The first time Proverbs 6:16-19 came to mind as things i need to pray against was when i was prayerfully considering leaving a church because of spiritually abusive counseling sessions that were gospel deficient. Since then, my prayer has been that i would not do something that causes divisions among brothers. In the instance above, the only people that ended up divided over it were myself from the rest of the church, and i spent 2 years trying, in vain, to reunite with the people there. I would never seek to draw people away from their churches to follow me. I repeatedly plead with people to find a church. In the four months i’ve had this blog, i have on four separate occasions told my readers that if they are not a part of a church, they need to find one: Speaking for the Voiceless, To the guy on the other side of the screen, To the girl on the other side of the screen, Across, Rocks, and the Cross – 4:1-5:1. There is no bone in my body that wants to commandeer a local church away from its leadership or see a local church lose people over frivolous things. If i can’t love God’s people, how can i claim to love God? I can’t.

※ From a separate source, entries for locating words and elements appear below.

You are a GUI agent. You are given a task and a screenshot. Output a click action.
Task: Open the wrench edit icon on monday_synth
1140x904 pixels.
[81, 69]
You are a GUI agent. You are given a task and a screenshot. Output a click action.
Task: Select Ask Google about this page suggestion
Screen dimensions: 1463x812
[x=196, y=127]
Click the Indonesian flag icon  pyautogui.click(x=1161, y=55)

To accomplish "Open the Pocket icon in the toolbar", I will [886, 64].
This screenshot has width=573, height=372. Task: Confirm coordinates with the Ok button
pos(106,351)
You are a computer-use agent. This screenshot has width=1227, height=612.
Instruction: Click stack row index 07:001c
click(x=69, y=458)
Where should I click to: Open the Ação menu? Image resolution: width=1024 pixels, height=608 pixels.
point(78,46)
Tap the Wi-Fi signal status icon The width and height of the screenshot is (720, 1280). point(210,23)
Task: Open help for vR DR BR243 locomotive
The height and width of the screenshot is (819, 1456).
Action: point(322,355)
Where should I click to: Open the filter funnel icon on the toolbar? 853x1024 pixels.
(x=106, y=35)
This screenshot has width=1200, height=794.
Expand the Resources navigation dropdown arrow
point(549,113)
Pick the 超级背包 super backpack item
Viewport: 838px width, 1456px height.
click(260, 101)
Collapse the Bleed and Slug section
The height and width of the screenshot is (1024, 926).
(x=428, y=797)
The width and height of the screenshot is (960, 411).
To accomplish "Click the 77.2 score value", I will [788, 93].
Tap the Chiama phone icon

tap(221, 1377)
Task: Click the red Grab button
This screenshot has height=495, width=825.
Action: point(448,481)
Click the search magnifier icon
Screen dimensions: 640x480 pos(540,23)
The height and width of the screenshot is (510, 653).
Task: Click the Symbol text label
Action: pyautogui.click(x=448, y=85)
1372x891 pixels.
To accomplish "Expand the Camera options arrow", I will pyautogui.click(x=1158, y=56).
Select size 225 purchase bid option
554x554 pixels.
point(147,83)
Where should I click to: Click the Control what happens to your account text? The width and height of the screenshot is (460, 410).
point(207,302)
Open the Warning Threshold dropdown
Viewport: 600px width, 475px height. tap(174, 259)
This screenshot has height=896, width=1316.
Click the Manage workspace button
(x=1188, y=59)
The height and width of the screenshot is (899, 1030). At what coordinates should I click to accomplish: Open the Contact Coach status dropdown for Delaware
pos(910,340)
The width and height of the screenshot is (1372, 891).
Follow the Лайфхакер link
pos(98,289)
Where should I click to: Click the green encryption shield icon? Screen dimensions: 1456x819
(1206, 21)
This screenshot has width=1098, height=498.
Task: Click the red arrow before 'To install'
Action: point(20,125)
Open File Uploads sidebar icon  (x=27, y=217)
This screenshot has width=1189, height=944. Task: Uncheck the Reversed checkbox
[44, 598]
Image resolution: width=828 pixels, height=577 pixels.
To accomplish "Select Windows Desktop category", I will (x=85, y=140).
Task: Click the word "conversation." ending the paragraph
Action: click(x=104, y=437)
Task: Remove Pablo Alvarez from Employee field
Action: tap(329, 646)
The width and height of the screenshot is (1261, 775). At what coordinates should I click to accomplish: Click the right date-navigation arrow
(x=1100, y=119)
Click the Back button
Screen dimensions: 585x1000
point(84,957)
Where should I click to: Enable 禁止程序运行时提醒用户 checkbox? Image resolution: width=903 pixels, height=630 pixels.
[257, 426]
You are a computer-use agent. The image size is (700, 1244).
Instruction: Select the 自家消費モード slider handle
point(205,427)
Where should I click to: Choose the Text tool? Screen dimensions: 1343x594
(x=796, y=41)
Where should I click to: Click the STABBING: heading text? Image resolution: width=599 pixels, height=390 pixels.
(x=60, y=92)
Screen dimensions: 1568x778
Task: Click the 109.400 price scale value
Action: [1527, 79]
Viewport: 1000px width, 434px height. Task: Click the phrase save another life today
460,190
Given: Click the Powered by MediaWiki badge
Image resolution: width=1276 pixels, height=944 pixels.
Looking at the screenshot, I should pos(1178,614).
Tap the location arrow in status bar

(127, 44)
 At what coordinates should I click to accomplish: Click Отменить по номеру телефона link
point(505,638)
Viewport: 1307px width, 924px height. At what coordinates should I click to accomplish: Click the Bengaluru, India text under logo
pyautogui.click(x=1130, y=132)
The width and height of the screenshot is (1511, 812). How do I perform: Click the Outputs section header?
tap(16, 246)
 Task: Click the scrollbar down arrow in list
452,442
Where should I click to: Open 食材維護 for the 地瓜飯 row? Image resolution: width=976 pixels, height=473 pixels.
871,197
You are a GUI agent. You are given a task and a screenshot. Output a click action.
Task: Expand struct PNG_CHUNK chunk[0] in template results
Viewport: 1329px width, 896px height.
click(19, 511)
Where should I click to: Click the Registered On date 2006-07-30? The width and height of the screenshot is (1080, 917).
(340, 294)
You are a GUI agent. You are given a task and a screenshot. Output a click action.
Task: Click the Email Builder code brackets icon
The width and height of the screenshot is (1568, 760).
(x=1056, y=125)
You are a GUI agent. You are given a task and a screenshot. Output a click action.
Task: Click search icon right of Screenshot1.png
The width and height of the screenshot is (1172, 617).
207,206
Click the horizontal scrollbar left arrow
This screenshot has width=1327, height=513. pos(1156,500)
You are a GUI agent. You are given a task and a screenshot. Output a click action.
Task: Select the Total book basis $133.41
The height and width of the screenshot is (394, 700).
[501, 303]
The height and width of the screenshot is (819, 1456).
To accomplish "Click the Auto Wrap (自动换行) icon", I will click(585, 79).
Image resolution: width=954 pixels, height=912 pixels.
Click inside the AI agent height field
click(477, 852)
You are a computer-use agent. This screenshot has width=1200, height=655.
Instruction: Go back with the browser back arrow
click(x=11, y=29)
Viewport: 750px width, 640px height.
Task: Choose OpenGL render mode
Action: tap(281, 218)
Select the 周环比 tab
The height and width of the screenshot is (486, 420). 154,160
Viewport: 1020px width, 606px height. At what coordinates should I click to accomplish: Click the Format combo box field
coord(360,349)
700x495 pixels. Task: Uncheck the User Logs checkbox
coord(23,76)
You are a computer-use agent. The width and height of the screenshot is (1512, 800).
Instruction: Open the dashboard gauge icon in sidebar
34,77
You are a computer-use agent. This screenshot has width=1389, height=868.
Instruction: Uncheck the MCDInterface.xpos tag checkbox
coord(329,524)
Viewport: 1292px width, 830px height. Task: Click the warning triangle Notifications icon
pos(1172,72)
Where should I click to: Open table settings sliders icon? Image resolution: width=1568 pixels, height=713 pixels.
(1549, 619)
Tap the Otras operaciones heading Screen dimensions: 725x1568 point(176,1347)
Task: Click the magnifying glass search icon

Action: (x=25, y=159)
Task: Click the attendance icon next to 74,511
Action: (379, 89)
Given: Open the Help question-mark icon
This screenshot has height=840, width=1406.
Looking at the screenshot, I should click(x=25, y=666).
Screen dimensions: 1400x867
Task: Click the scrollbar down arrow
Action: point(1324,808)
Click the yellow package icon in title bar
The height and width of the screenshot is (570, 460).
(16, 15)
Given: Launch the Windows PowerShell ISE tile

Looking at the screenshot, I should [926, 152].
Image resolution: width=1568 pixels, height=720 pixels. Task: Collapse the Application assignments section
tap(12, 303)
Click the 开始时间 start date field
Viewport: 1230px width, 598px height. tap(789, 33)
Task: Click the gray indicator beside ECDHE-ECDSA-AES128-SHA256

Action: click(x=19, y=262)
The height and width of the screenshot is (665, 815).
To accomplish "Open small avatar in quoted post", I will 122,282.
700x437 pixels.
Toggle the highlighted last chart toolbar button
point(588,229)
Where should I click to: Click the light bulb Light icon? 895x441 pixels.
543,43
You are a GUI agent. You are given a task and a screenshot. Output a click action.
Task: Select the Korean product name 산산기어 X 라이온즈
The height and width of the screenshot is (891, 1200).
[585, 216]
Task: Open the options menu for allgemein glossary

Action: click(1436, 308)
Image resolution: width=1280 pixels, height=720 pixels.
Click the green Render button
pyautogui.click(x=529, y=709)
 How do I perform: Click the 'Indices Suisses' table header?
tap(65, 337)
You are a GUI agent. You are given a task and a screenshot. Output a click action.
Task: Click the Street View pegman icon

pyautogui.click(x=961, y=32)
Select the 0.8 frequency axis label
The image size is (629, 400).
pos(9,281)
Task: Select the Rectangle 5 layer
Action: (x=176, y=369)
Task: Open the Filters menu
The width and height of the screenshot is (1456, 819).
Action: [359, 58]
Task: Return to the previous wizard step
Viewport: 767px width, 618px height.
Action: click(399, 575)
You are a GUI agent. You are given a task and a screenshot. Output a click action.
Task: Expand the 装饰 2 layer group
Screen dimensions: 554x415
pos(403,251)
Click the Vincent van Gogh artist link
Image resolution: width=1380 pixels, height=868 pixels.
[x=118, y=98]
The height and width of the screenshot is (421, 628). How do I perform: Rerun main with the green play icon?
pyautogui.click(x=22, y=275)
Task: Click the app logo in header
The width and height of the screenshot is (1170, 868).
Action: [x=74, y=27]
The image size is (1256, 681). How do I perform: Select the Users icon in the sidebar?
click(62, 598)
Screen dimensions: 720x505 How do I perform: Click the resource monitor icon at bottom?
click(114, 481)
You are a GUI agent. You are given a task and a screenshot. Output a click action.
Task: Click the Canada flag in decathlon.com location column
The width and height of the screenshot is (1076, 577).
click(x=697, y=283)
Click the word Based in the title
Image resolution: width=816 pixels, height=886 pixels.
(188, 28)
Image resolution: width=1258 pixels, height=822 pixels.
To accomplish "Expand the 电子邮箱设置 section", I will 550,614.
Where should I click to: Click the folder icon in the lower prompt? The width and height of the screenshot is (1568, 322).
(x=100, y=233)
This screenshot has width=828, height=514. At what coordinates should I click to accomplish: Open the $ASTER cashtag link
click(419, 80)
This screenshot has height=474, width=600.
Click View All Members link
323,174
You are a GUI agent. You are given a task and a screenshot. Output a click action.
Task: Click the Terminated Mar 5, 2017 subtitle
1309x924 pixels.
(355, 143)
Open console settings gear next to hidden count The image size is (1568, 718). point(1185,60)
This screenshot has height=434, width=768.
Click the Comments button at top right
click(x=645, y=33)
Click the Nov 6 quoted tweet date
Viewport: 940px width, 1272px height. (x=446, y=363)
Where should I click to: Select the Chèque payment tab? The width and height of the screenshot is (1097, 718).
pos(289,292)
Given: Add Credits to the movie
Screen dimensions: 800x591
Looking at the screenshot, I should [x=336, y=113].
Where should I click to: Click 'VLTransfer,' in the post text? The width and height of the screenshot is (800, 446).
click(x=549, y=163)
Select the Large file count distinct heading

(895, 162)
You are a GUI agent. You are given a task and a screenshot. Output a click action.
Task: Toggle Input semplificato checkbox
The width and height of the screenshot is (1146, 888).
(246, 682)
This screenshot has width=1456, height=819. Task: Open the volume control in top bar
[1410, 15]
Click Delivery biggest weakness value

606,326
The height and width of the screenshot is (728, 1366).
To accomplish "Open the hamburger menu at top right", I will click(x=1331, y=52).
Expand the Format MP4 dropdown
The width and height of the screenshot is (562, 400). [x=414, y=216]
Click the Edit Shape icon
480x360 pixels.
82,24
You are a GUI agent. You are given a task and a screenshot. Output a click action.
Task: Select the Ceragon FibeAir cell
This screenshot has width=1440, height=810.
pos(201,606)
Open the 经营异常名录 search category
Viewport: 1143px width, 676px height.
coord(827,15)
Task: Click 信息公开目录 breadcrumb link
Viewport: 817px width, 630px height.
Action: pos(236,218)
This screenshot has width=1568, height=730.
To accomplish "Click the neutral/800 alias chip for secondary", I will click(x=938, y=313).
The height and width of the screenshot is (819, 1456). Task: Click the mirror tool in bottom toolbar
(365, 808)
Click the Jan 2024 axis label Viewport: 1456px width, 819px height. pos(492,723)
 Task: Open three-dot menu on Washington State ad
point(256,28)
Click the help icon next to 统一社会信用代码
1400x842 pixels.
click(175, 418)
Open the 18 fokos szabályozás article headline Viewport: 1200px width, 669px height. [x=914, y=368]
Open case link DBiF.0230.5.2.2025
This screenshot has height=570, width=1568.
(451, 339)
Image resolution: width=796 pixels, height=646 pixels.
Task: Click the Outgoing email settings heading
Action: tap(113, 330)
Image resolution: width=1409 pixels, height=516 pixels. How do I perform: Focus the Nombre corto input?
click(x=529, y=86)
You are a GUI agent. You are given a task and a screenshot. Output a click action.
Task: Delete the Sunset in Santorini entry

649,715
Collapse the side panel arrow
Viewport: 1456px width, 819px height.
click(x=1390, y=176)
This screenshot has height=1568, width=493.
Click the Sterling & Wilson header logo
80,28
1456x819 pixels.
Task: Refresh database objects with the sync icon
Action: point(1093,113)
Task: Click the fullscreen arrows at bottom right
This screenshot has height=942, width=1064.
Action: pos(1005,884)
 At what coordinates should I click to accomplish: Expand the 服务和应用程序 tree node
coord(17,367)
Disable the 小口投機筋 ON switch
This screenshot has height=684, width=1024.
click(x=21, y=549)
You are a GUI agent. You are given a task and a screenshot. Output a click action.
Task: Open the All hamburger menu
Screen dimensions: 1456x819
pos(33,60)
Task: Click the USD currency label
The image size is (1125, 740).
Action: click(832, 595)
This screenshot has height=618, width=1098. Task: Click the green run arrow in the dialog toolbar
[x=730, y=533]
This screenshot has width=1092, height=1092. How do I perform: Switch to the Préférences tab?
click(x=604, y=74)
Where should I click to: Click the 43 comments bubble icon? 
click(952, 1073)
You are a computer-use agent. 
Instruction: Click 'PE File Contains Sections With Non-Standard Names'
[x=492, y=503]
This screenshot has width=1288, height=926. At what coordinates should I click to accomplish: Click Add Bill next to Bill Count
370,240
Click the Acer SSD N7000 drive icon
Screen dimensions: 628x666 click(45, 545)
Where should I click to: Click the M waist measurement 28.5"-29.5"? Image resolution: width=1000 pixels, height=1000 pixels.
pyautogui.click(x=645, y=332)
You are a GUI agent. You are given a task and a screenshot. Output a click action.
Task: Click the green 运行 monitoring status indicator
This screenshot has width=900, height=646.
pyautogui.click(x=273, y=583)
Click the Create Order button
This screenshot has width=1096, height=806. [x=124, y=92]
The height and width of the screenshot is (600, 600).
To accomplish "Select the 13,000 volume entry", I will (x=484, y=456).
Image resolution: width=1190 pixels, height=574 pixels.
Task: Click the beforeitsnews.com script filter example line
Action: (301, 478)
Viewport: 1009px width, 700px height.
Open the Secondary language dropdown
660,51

But second, Titus 3:10-11 says, “Reject a divisive person after a first and second warning, knowing that such a person is perverted and sins, being self-condemned.” The word translated divisive there is actually the Greek word that reads in English font heretikos. Heretic.
This is a terrifying verse. It says that if a person persists in being divisive they are to be thrown out of the church. John MacArthur explains just what is meant by the word when he writes, “Eventually the term came to signify the placing of self-willed opinions above the truth, refusing even to consider views contrary to one’s own.” He goes on, “The [divisive person] will not submit to the Word or to godly leaders in the church. He is a law to himself and has no concern for spiritual truth or unity.” He goes on to explain that it refers not only to false teachers, but to “anyone in the church who is divisive and disruptive . . . The issues themselves may be trivial, but arguing about them is not.”[1]
Another Bible scholar explains, “The [heretic] is a person who holds sectarian opinions and promotes them in the church, causing dissension in the congregation.”[2] He goes on to note another commentator: “the sin is not the holding of false views but rather the breaking up of the congregation.”[3]
I don’t want to split any congregation. At the moment, i am not ready to be a pastor and i don’t want to be a pastor. But i can help people fix their eyes on Christ above all things. I live for that end. If it upsets people and causes them to call me divisive, then i do not apologize. As Martin Luther famously said, “Here I stand. I can do no other.”
However, with that said, i must go back to the opening verses in Proverbs. If i am teaching things that are clearly anti-scriptural, i want to be called out on it, and i want to be pointed to the Scripture that says otherwise. I am not above making a mistake, so please keep me honest by commenting in the comments section. However, if all a person can say is, “this is divisive,” or “this hurts my feelings,” or “I don’t like this,” then i don’t have any Biblical reason to retract what was said. Even if someone says, “this is not Scriptural,” but cannot give me a Scripture that says otherwise, then i have no reason to retract what was said. Again, please keep me honest. I desire to be teachable; i don’t want to be a mocker; i want to be wise; i don’t want to be prideful.
In closing, the following quote sums up the trouble with divisive people. “Divisions within the church result in believers who are confused, frustrated, angry, and hurt. They become ineffective in ministering to one another and to a lost world in desperate need of the gospel of Jesus Christ and the “good works” characteristic of genuine Christians.”[4] We must focus more on bearing with one another in love, serving the people under our care, and witnessing to the lost, than we do causing divisions, especially if no divisiveness was intended.
This is my goal: to build bridges over division. I’d rather create unity where none exists than destroy unity where it does exist. Will it be your goal too?
Soli Deo Gloria
Solus Christus
Sola Scriptura
[1] John MacArthur, Titus (Chicago, IL: Moody Publishers, 1996), 164.
[2] I. Howard Marshall, The Pastoral Epistles (London: T&T Clark, 1999), 337.
[3] Ibid., 339.
[4] Thomas D. Lea and Hayne P. Griffin, New American Commentary – Volume 34: 1, 2 Timothy, Titus, (Nashville, TN: Broadman Press, 1992), WORDsearch CROSS e-book, 326.